Unconventional Wisdom: Mad at Dad
Advice on setting communication boundaries with an intrusive parent
By Hara Estroff Marano published May 2, 2016 - last reviewed on July 4, 2016
I’m a married mother of one daughter with another little one on the way. I can’t stand my father or my relationship with him. My parents separated when I was young and shared custody of us children. I feel I was singled out for harsh discipline, and while my mother acknowledges her mistakes, my father dismisses my feelings on all matters and insists I am the source of any problems we have. There was a lack of boundaries when I was growing up. As a teenager, I was subjected to my father’s tales of his sex life before and after my mother, and trying to stop him only made him verbally abusive. My father’s brother, my uncle, was especially mean to me when I was young, but despite my protests, my father remains close to him. I live far from my father and I appreciate that he wants a relationship with his granddaughter, but he guilt-trips me if I don’t call when it’s convenient for him, and he still issues plans for my life, although he has contributed nothing to my education or bills. I feel as if he is a boyfriend who won’t let me break up with him. How do I cut him off without getting the rest of the family mad at me?
It’s extremely frustrating to feel you’ve done much of your own upbringing and then have your very personhood devalued and even denied by those who were remiss in shaping it in the first place. That’s the situation your father puts you in, and you may be feeling it especially acutely as parenthood intensifies for you. But stop for a moment, inhale deeply, and congratulate yourself for getting this far in life without the support you wanted or the boundaries you needed. Now it’s time to come into your full adulthood by adjusting your expectations for others.

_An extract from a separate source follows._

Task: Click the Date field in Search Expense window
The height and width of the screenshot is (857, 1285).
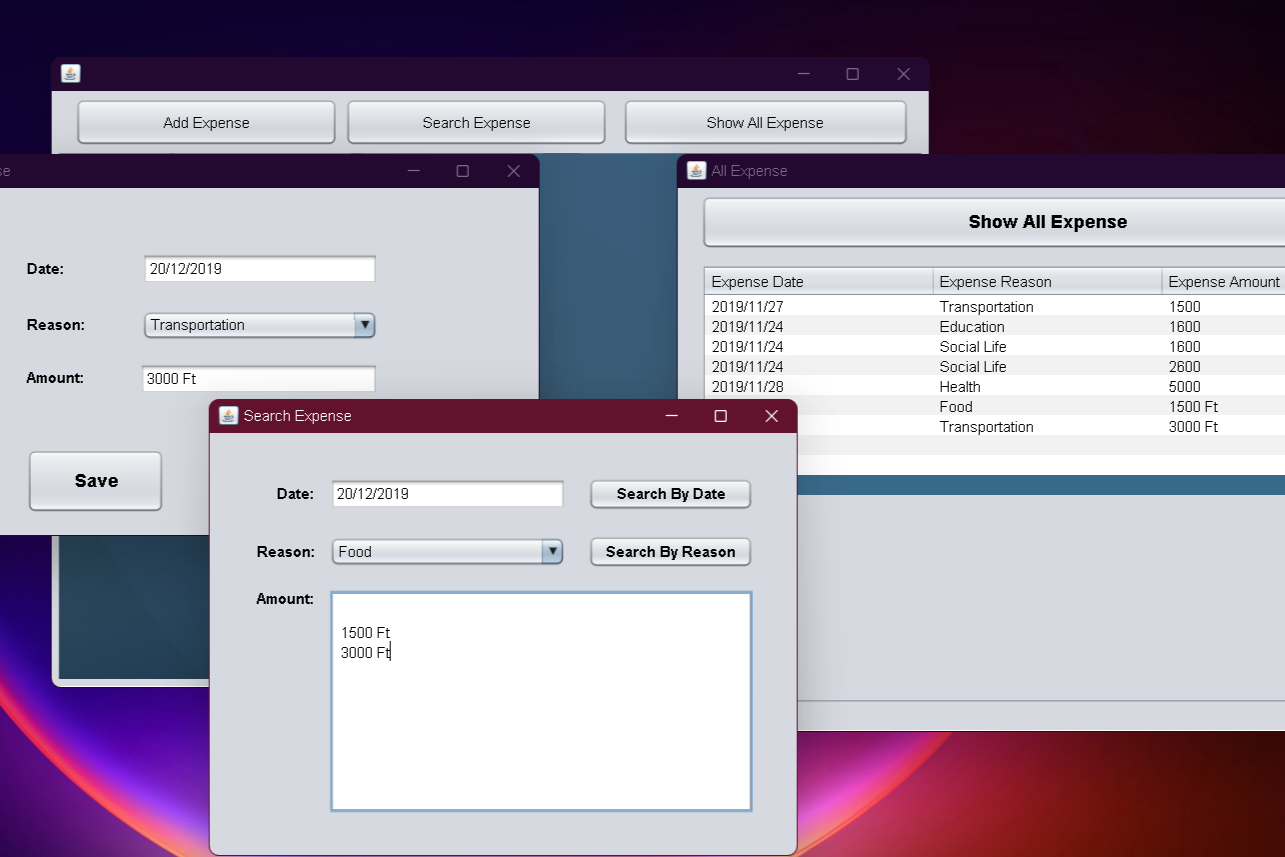Action: click(447, 494)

Your father burdened you inappropriately during adolescence, drawing you in as his confidante, because his self-centeredness blinded him to your developmental needs. That same self-centeredness now keeps him from recognizing that your primary allegiance is to your husband and children, not him.
Parental boundary-crossings can make a child feel special in some ways. Nevertheless, children put in your position often feel an ongoing responsibility for that parent’s emotional well-being and guilt over asserting their own independence. That is likely the true source of the guilt you feel. It keeps you tied to your father and believing the only way forward is to get him to see things your way. It’s time to let go of the guilt. Your father is a competent adult, able to tend to his own emotional life.
You can’t undo how your father treated you in the past, but you can change the relationship from now on. Once you lay the guilt to rest you’ll find that you don’t need anger to reestablish boundaries, just persistence and patience. There are some boundaries that you have to respect, too. It’s not your role to decide your father’s relationship with his brother. And avoid filling your daughter in on your freighted past with your father; she will not have the same relationship with him that you do. Better to guide her into a positive connection.
“Breaking up” with your father does not require cutting him off, just gently asserting lines of allegiance. Whether you realize it or not, you are free to call your father at your convenience. If he doesn’t like the timing of your calls, don’t argue—counterpropose a different time. If you can’t settle on one, then suggest that your father call you at his convenience—you’ll have 100 percent control over whether to answer or not. Enough missed calls and your father may get the message. Just be gracious; don’t rub it in.